With the decade closing in at the end of this year, renewable energy capacity is treading to hit the total global investment of USD 2.6 trillion. This quadrupled investment will boost the renewable energy capacity, excluding the large hydro projects, from 414 GW in 2009 to 1,659 GW by the end of this year.

While the investment in renewables sphere is rising, it's not rising at the pace to effectively address the climate impacts; It’s also failing to catch up with the rising energy needs of the world.

The emissions by the global electricity-sector have gone up by at least 10%. However, the rise in the global renewable energy generations, from 11.6% in 2017 to 12.9% in 2018, has helped in offsetting 2 giga tonnes of CO2.

According to The Global Trends in The Renewable Energy Investment report, which is commissioned by the UN Environment Programme and supported by the German Federal Ministry for the Environment, Nature Conservation, and Nuclear Safety, solar projects have shown robust growth owing to these investments, resulting in 81% decrease in PV electricity-cost since 2009. The onshore wind recorded 46% decrease in the cost since the same period.
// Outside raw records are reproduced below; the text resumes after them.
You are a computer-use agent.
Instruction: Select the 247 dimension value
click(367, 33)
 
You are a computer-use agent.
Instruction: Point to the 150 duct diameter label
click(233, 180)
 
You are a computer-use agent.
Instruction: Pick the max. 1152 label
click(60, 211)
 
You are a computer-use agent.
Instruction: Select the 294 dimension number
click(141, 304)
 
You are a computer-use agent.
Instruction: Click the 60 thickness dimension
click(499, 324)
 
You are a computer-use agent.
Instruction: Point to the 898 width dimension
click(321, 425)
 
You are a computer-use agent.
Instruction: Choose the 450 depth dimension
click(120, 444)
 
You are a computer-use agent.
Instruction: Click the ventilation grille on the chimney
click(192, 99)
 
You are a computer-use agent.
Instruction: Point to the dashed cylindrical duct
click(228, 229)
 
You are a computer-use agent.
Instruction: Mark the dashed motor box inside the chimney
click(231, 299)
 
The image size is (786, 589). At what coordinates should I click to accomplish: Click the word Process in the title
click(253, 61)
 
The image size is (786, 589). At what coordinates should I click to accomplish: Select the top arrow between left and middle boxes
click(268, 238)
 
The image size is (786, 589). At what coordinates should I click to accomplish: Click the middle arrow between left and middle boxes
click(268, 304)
These dramatic cost reductions are a result of economies-of-scale in manufacturing, improvements in the efficiency of the equipments and aggressive competitions due to auctions in many countries.

China is aggressive about its renewable goals, and has so far invested a whooping USD 758 billion before the end of the decade — highest in the world. U.S. invested USD 356 billion scoring a second place. Japan is third with USD 202 billion. EU invested USD 698 billion, with Germany contributing the most — USD 179 billion, followed by U.K with USD 122 billion.

The confidence in renewables sector is not resilient yet. Global investment in the sector faltered by 12%, in 2018, to USD 272.9 billion over the previous year.

India is gaining recognition, too, for its increasing investments in renewables sector. It has committed USD 80 billion this decade, with USD 11 billion in 2018 alone. However, India’s tough reliance on coal makes the offsetting of emissions excruciatingly difficult and the recent fall in GDP may not help the sector with the same robust growth anytime soon.